ABOUT THIS TASK ->
From the line with "Given: Follow the" through the final line, transcribe the material below character for character; include no other lines.

GIVEN DATA ->
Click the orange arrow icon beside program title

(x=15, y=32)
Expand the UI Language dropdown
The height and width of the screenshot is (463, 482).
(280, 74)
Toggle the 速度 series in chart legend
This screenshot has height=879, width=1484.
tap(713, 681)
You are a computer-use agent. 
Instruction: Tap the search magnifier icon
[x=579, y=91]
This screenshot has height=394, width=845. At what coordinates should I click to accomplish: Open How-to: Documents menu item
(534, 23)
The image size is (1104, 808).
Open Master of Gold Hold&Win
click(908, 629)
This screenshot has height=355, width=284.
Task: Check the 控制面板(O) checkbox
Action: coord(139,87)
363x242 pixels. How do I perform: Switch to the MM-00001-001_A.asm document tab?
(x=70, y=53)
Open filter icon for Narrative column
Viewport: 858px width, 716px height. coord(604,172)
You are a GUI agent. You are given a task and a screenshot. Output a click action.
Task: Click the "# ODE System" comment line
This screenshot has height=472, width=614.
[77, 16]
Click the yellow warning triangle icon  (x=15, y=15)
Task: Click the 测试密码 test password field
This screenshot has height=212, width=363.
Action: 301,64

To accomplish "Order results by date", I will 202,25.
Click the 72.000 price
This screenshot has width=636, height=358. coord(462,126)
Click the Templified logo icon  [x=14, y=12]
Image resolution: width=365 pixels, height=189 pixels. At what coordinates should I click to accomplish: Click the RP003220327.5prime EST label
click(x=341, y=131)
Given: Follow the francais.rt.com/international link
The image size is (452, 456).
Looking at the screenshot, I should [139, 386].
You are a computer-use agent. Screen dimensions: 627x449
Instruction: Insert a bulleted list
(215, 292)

COMPLETED EXERCISE ->
Given: Follow the francais.rt.com/international link
The image size is (452, 456).
Looking at the screenshot, I should [139, 386].
You are a computer-use agent. Screen dimensions: 627x449
Instruction: Insert a bulleted list
(215, 292)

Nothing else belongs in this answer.